目標 1:
次の(a)〜(c)は本文の内容と合っていますか? それぞれ「はい」か「いいえ」で答え、判断の決め手となる本文の語句をそのまま引用してください。
(a) 筆者は面接で話した内容をよく覚えている。
(b) 『電撃ナース』は目の前の男が作ったゲームである。
(c) 筆者は家に着く頃には不合格を確信していた。
目標 2: 本文のうち「世界は一変した。目の前にいる」で始まり「い、後の本人の口から聞いた。」まで続く部分を、「田所さん」を「先方」に置き換えて書き直してください。

『エロゲーとわたし』 連載第五回

 『エロゲーとわたし』 連載第五回

 2000年4月20日。

 ハラショー。さぁみんな元気かな!! エロゲーとわたしの時間だよぉ。先週は大人の事情でお休みだったけど、今週はばーんばーん飛ばすから見捨てないでくださいませでス。

 さて先週の続き。

「こっこれは『電撃ナース』!? なぜ、こんな所に?」
 と言うわたしの問いに、怪しい男から返って来た答えは、
「ああ、それ俺が作ったんだ」
 だったのです。

 あの滅茶苦茶面白い、お馬鹿なゲームの作者が目の前にぃぃぃぃっっ!?

 世界は一変した。目の前にいる怪しい男は、目の前にいる凄い人に180度大転換。わたしの脳内のリミッターは瞬時にして焼き切れて、逃げたいなんて気持ちも吹き飛んでしまった。
 わたしは熱く暑く暑苦しく厚かましく喋りまくった。喋った内容は全く覚えていない。恐らくエロゲーについてだったのだろう。はっきりと覚えているのは、滅茶苦茶に興奮していたと言う事だけである。勿論、相手にどんな印象を与えているかなど考えもしなかった。会社の面接などと言う重要な時に、ミーハーな本性を爆発させるなど、はっきり言って社会人失格である。
 その時、田所さんから見てわたしがどう見えたかと言えば、危ない変人だが、どこか面白いという物だったらしい、後の本人の口から聞いた。
 履歴書と企画書を渡して会社を辞去したわたしの興奮はすぐに醒め、直ぐにどす黒い後悔に襲われた。とぼとぼと家への道を辿りながら、初対面の人間に対してあの態度はマズ過ぎたのでは無いか? きっと駄目に違いない。と言うネガティブな事ばかりが頭を占領していた。家についた頃には落ちたというのが確信になっていた。

データ:
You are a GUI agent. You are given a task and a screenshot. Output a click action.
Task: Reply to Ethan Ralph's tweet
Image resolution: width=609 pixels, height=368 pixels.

解答例 1:
(a) いいえ:「喋った内容は全く覚えていない。」
(b) はい:「ああ、それ俺が作ったんだ」
(c) はい:「家についた頃には落ちたというのが確信になっていた。」

解答例 2:
世界は一変した。目の前にいる怪しい男は、目の前にいる凄い人に180度大転換。わたしの脳内のリミッターは瞬時にして焼き切れて、逃げたいなんて気持ちも吹き飛んでしまった。
 わたしは熱く暑く暑苦しく厚かましく喋りまくった。喋った内容は全く覚えていない。恐らくエロゲーについてだったのだろう。はっきりと覚えているのは、滅茶苦茶に興奮していたと言う事だけである。勿論、相手にどんな印象を与えているかなど考えもしなかった。会社の面接などと言う重要な時に、ミーハーな本性を爆発させるなど、はっきり言って社会人失格である。
 その時、先方から見てわたしがどう見えたかと言えば、危ない変人だが、どこか面白いという物だったらしい、後の本人の口から聞いた。